We noticed the problems with the existing BSD partitioning tools and,
several years ago, my brother wrote a replacement that we have been
using since.  I figured now is the time to chime in since, apparently
you guys are about to decide on a new direction for these tools.

I also liked the user interface to cfdisk but Sascha hit the nail on the
head when he mentioned the interactive tools not being scriptable.
I don't think they follow the Unix layered philosophy in that sense.
And, of course, partitioning tools that I have seen from the Linux world
such as cfdisk are licensed as GPL rather than BSD, which I don't think
is appropriate for a core BSD sys-admin utility if it can be avoided.  

We have been using our tool for the last several years on NetBSD,
FreeBSD, and DragonflyBSD.  We have been calling it *partition*, because
it is an intuitive name for its function (creates both bsd partitions as
well as PC partitions (slices)), but that name is not set in concrete.
If it became an official replacement for fdisk in DF, I guess it could
be named *fdisk* but I never thought that was really a good name now
days since we are dealing with more than fixed disks.

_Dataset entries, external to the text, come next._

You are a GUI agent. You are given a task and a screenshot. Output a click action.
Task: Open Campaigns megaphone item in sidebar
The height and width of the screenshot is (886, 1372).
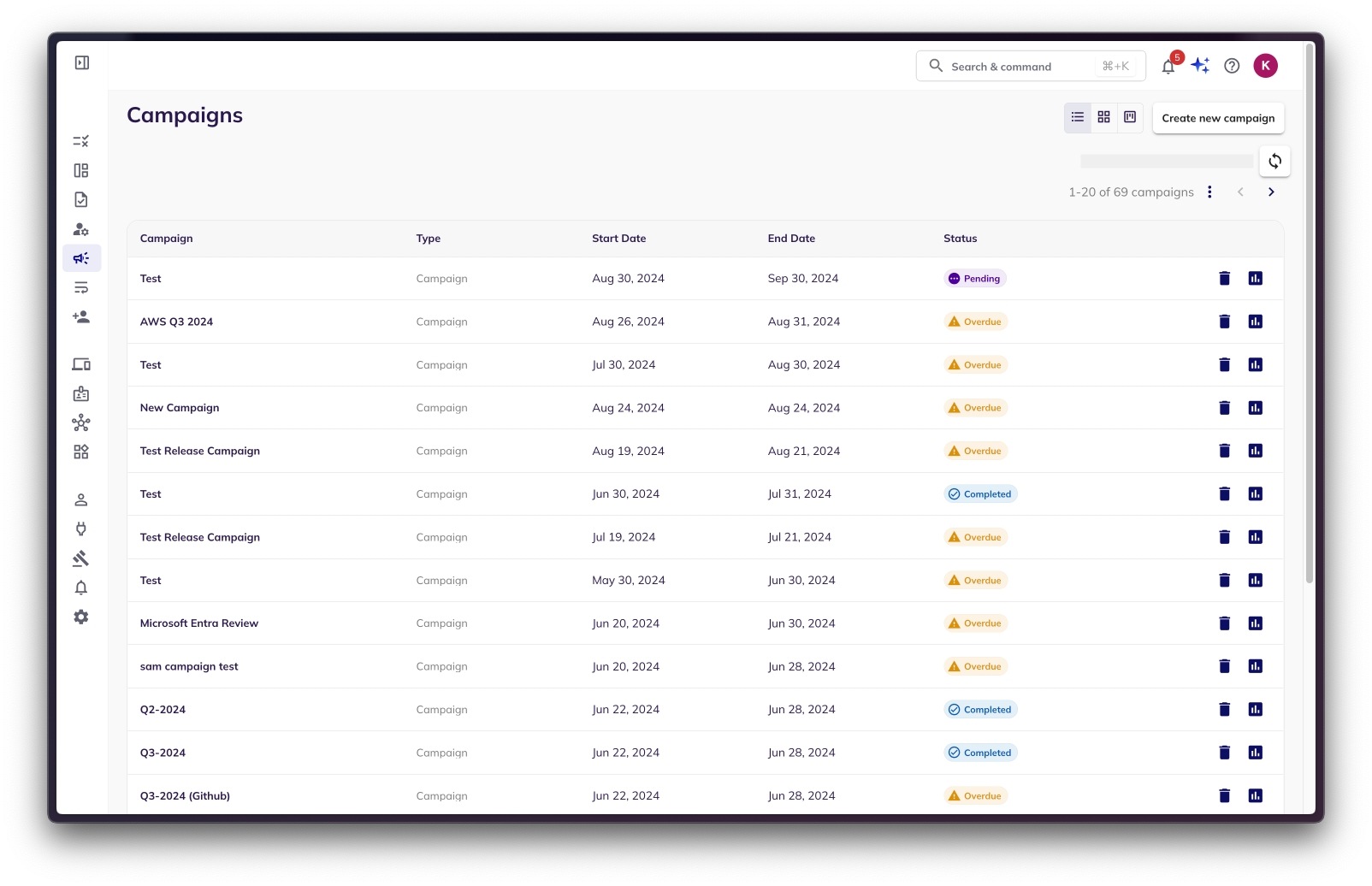click(x=81, y=258)
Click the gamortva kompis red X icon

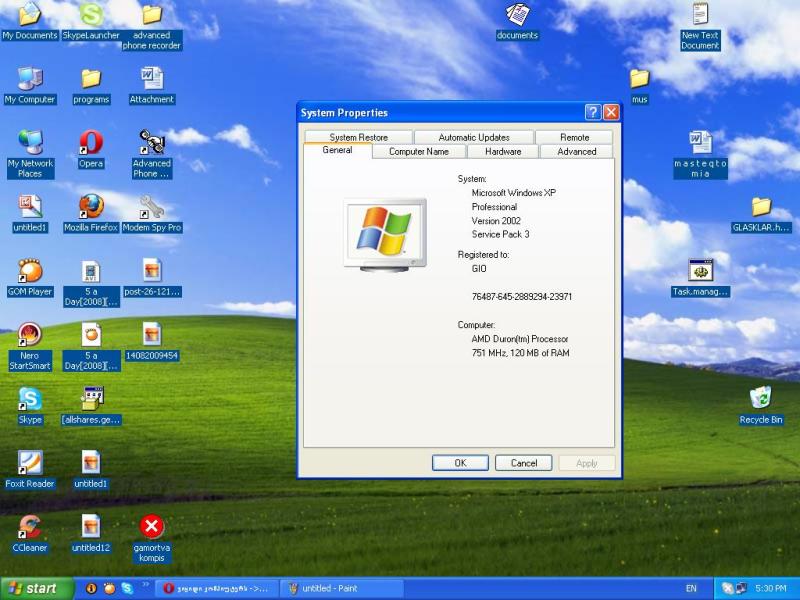[x=152, y=527]
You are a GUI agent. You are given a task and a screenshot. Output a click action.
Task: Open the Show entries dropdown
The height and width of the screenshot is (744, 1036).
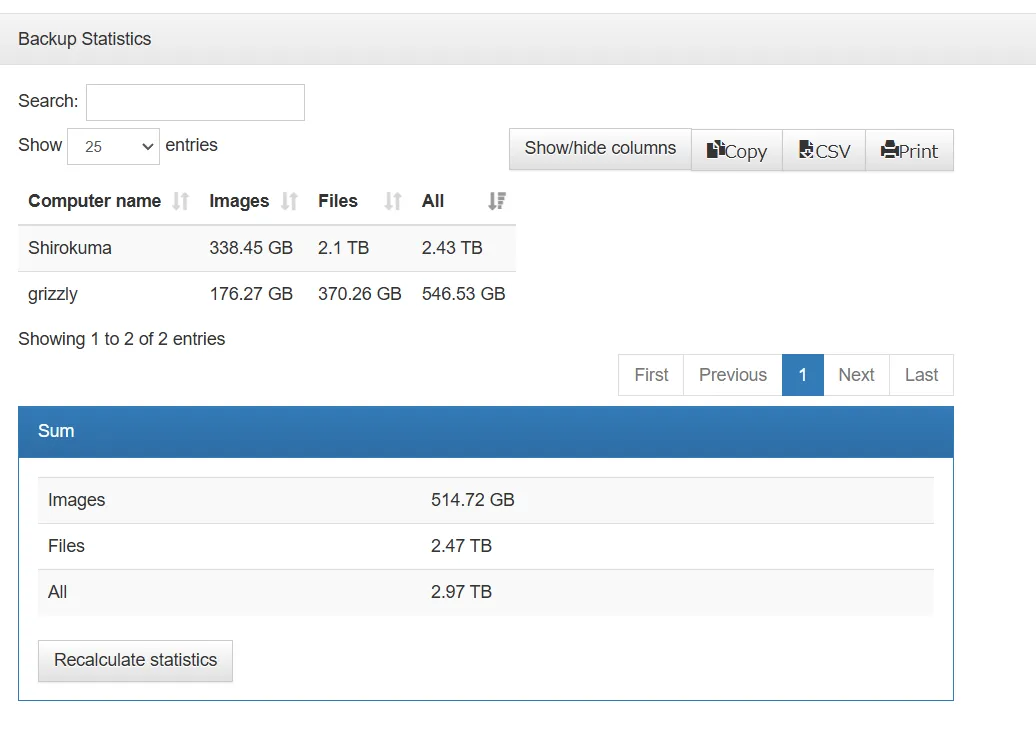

It is command line based (completely non-interactive) and designed to be
easy to use manually, yet extremely script friendly so that you can use
it in automated installation tools as well as put any kind of UI on it
you choose, even simple interactive shell scripts.  It is also layered
into a C library so that C programs do not have to do a fork&exec of
a command line tool for every function.  The code is clean and simple to
work with. 

It does both partitioning and disk labeling.  And each function is stand
alone, so you run it once for each change, (e.g. add a single partition,
etc).

Here is the usage and some examples.

    usage: partition --command [/dev/device] [arg ,,,] 
    
    #    partition --help 
    #    partition --list-params /dev/ad0 
    #    partition --list-slice /dev/ad0 1 
    #    partition --list-slices /dev/ad0 
    #    partition --list-slice-free-space /dev/ad0 
    #    partition --list-slice-types 
    #    partition --del-slice /dev/ad0 1 
    #    partition --list-label /dev/ad0 1 
    #    partition --list-partition /dev/ad0 1 a 
    #    partition --add-partition /dev/ad0 1 a all auto 
    #    partition --add-partition /dev/ad0 1 a 200mb auto 
    #    partition --add-partition /dev/ad0 1 a 30000 10000 
    #    partition --set-partition-type /dev/ad0 1 a 4.2BSD 
    #    partition --set-partition-type /dev/ad0 1 b swap 
    #    partition --set-disklabel-params /dev/ad0 1 disk name 
    #    partition --set-disklabel-params /dev/ad0 1 label label 
    #    partition --new-label /dev/ad0 1 
    #    partition --check-label /dev/ad0 1 
    #    partition --init-boot-sect /dev/ad0

The output is all script friendly, so that it can be sourced directly
from a shell script.
Example:

    # partition --list-slices /dev/ad10
    
    slice1_type="DragonFly/FreeBSD/NetBSD/386BSD"
    slice1_stat=active
    slice1_size_in_mb=305245.3125
    slice1_size_in_blocks=625142385
    slice1_starting_block=63
    slice1_ending_block=625142447
    slice1_type_in_hex=a5
    slice1_flag_in_hex=80
    slice1_starting_cyl=0
    slice1_starting_sec=1
    slice1_starting_head=1

    slice2_stat=available

    slice3_stat=available

    slice4_stat=available

We planned to eventually release it under the BSD license but have never
released it yet because of several reasons.

  (1)
    The command line structure is temporary.  The current CL requires an
    exact order of arguments, which is not much of a problem for user
    interfaces or scripts, but is less CL friendly and easier to make
    a mistake.  I planned to write a new CL parser that is more
    consistent to some of the other tools we have written that do not
    depend on the order of the arguments.  i.e.
 
        partition command setting=value setting=value

    Examples:

        partition list-slices dev=/dev/ad0
        partition set-partition-type dev=/dev/ad0 slice=1 partition=a type=4.2BSD
  
    I also plan to have short and abbreviated forms of the commands.

  (2)
    In reference to what Matt mentioned, it does not yet support Some of
    DF's new features such as 64 bit disk labels.

  (3)
    I think there have also been some other changes in DF disk label
    that still require *partition* to be updated.

  (4)
    There is no manual yet because of lack of time and because of the
    planned command line changes.

I could put up a binary if anybody wants to play with it.  If you guys
are interested in taking it over, making it an official part of
Dragonfly, and updating it for the new disk labels, etc, we were
considering going ahead and releasing the source.  If not, we will
probably hold off and release it later on as part of some other projects
after we get a chance to finish it ourselves.  But that might be
a while.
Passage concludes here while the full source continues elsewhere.